▶ [Problem statement]:
Return the full listing, so that each line matches the original exactly.

▶ [Entries provided]:
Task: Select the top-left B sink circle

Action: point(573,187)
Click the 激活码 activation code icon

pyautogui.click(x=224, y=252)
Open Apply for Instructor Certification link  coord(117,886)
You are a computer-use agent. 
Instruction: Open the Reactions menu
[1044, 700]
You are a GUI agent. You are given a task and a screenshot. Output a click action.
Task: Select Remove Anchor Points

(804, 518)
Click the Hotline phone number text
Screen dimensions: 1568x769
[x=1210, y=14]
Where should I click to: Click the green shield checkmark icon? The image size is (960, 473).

▶ [Written response]:
Task: Select the top-left B sink circle

Action: point(573,187)
Click the 激活码 activation code icon

pyautogui.click(x=224, y=252)
Open Apply for Instructor Certification link  coord(117,886)
You are a computer-use agent. 
Instruction: Open the Reactions menu
[1044, 700]
You are a GUI agent. You are given a task and a screenshot. Output a click action.
Task: Select Remove Anchor Points

(804, 518)
Click the Hotline phone number text
Screen dimensions: 1568x769
[x=1210, y=14]
Where should I click to: Click the green shield checkmark icon? The image size is (960, 473).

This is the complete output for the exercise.